Distributed Tracing: Using tools like Jaeger or DataDog, we trace requests across service boundaries to identify bottlenecks and latency spikes in the distributed system.

Logging: Structured logging with correlation IDs allows debugging issues across multiple services and identifying patterns in errors.

Security Considerations

API Authentication: All client requests require JWT tokens obtained through OAuth 2.0 authentication. Tokens expire after 24 hours and must be refreshed.

Rate Limiting: API Gateway implements rate limiting per user (e.g., 100 requests per minute) to prevent abuse and ensure fair resource distribution.

Data Encryption: All data is encrypted in transit using TLS 1.3 and at rest using AES-256. Database encryption is enabled for PostgreSQL and Redis.

API Key Management: Third-party weather API keys are stored in AWS Secrets Manager and rotated periodically. Services retrieve keys at runtime rather than hardcoding.

Input Validation: All location coordinates and query parameters are validated to prevent injection attacks. Latitude must be between -90 and 90, longitude between -180 and 180.

Future Enhancements

Machine Learning for Forecasting: Train custom ML models on historical weather data to improve forecast accuracy for specific regions. Ensemble models combining third-party forecasts with our models could outperform any single source.

Hyperlocal Weather: Integrate crowdsourced data from personal weather stations and IoT devices. Services like Weather Underground’s PWS (Personal Weather Station) network provide hyperlocal data at street-level granularity.

Predictive Analytics: Use historical weather patterns and ML to predict severe weather events before they’re officially issued by agencies. Early warnings could save lives.

Weather-Based Recommendations: Integrate with other services to provide context-aware recommendations. Suggest indoor activities when rain is forecasted, recommend sunscreen when UV index is high.

AR Weather Visualization: Augmented reality features showing weather overlays through smartphone cameras. Point your camera at the sky and see real-time precipitation, temperature gradients, or cloud types labeled.

Climate Change Analytics: Long-term historical data enables climate trend analysis. Show users how temperatures in their city have changed over decades, or project future trends.

Multi-Modal Alerts: Beyond push notifications, integrate with smart home devices (Alexa, Google Home) for voice alerts, smartwatch notifications, and even automated actions (close smart blinds when severe storm is coming).

Additional Features

Minute-Cast Precipitation: Similar to Dark Sky’s minute-by-minute precipitation forecasts, use radar data and ML to predict exactly when rain will start and stop at a specific location over the next hour.

Air Quality Integration: Expand beyond weather to include air quality index (AQI), pollen counts, and UV index.

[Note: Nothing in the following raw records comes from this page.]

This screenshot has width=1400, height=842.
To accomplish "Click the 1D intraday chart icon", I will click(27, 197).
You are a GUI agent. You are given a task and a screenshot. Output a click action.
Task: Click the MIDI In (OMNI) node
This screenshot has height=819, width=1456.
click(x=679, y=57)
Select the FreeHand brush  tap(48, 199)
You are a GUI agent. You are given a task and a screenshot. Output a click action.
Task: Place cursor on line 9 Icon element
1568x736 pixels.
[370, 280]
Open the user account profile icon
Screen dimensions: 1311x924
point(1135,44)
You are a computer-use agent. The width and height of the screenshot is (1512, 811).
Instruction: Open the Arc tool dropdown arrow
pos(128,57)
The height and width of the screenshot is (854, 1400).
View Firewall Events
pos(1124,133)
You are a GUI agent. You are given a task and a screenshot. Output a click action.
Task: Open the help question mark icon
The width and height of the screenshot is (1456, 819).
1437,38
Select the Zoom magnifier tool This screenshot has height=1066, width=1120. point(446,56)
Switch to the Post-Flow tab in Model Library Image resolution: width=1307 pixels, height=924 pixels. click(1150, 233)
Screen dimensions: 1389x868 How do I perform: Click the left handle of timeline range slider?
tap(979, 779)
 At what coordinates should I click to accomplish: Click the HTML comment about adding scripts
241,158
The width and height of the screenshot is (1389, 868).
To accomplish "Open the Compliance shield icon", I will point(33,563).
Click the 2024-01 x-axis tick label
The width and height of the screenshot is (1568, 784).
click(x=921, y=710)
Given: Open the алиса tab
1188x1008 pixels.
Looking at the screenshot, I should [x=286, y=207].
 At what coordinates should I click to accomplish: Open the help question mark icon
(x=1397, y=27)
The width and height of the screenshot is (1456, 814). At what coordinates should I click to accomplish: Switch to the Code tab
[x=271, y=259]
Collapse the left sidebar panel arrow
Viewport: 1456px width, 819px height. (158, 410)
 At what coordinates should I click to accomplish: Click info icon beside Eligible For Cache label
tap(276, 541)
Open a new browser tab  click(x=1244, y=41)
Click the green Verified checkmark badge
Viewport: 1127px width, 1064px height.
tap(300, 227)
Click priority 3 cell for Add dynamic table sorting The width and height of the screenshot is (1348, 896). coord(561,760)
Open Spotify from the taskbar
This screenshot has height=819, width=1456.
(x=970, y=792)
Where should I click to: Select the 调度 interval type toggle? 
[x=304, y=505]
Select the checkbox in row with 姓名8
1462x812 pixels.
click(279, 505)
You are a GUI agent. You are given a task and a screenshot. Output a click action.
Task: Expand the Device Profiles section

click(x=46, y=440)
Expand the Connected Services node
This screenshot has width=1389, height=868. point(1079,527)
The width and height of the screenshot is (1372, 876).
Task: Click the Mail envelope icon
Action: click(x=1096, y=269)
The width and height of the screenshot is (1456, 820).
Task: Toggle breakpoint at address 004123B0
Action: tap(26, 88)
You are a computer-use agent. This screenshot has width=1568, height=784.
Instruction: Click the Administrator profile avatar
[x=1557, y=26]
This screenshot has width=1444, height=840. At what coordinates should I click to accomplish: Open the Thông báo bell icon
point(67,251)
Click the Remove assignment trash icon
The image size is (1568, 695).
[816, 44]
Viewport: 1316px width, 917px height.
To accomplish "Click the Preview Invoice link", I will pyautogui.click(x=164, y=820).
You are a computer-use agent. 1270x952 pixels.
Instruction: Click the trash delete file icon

These are closely related to weather and valuable for users with allergies or respiratory conditions.

Weather Widgets: Customizable home screen and lock screen widgets for mobile devices showing at-a-glance weather information without opening the app.

Social Features: Allow users to submit weather reports and photos, creating a crowdsourced verification layer for conditions. “Is it really snowing in your area?” could be answered by user-submitted photos.

Weather API for Third Parties: Expose our aggregated and normalized weather data as an API for other developers, creating a revenue stream. Our multi-source aggregation and quality scoring could be valuable to other applications.

This architecture successfully meets all functional and non-functional requirements, serving 100 million users with sub-200ms latency, ensuring 99.99% uptime, delivering real-time alerts within 30 seconds, and maintaining cost efficiency through intelligent caching and API quota management. The design scales horizontally across all layers and gracefully handles failures through redundancy, circuit breakers, and fallback mechanisms.